Ora da sei scendono a cinque i progetti che attendono in Consiglio comunale di essere approvati secondo una legge che consente alle zone D (cioè nelle aree industriali dismesse), a patto che ci fossero capannoni realizzati prima del 1997 e abbandonati da almeno tre anni, la loro rigenerazione edilizia attraverso l’approvazione di una variante urbanistica. Le cooperative partecipanti al bando avrebbero dovuto trovarsi nella posizione di proprietarie o con un’opzione di acquisto in tasca dell’area su cui costruire. Solo così si poteva partecipare. Al traguardo, appunto, erano arrivati solamente in sei consorzi di cooperative. Per uno di questi, il più importante come consistenza alloggiativa, c’è ora una clamorosa frenata, anzi una marcia indietro da valutare come una pietra tombale sulla vicenda. L’area della Riqualificazione del Comune, dopo avere ricevuto la lettera della Soprintendenza con cui si notifica l’emissione «della dichiarazione di importante interesse artistico», ha chiesto alla presidenza del Consiglio il ritiro della delibera.

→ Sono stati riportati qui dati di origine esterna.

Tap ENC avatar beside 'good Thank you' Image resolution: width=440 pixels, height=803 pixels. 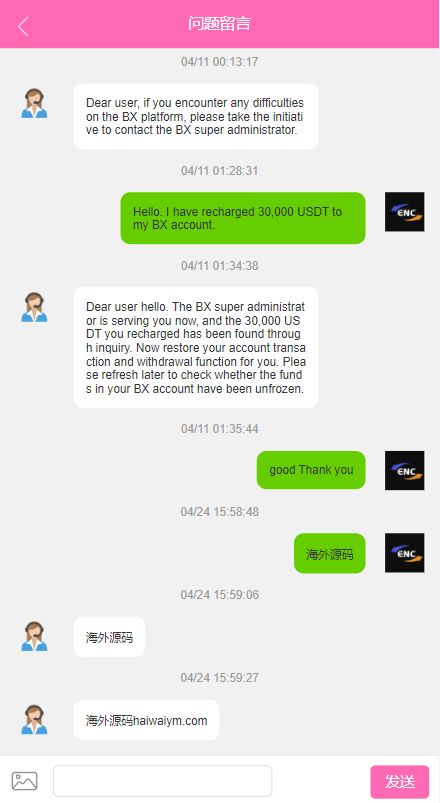405,470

«Lo abbiamo fatto immediatamente - spiega il capo area, Mario Li Castri - proprio per evitare equivoci e, soprattutto, per rispettare la decisione. Formalmente il provvedimento è sospeso perché ora dovremo richiedere alla Soprintendenza se intende confermare la sua volontà». Ma appare più che altro una pura formalità. A dire il vero, a favore dello stabilimento di Partanna Mondello si erano mossi in tanti. Fra cui l’asso - ciazione «Salvare Palermo». Ma era stato il professore Cesare Ajroldi, figlio di Pietro, il progettista del cotonificio, ad avviare una battaglia per preservarne l’architettura. Impegno riconosciuto dalla stessa soprintendente che cita le richieste di tutela presentante in più tappe, a partire dal 2016. E le sue relazioni hanno convito gli specialisti della Regione riferendo di una «valenza riconosciuta dal critico Bruno Zevi che definisce l’opera ”tra i migliori esempi di architettura industriale italiana”». Le riviste del settore, infatti, riconoscono il valore soprattutto «della soluzione adottata per la copertura inclinata a shed»: tetto che sembra una distesa di scaglie sovrapposte.
Tramonta, così, l’iniziativa avviata dalle cooperative «Matteotti», «La Tiziana», «La Torre», «S.M. Del Bosco», «La Tartaruga», «16 ottobre», «Lillo Giannilivigni», «Primo orto», «Università policlinico», «Liberty», «Esmeralda», «Giustizia» e «Abitare Sunia» per complessivi 378 alloggi. «Siamo costretti ancora a rilevare l’improvvisazione dell’amministrazione - dice Giulio Tantillo, di Forza Italia, componente della commissione Urbanistica -. Proprio sulla vicenda dello stabilimento tessile avevamo chiesto che si procedesse con cautela. In commissione abbiamo chiesto un supplemento di istruttoria. Meno male che il Consiglio non ha approvato l’atto dovendo poi fare i conti con la presenza di un no della Soprintendenza».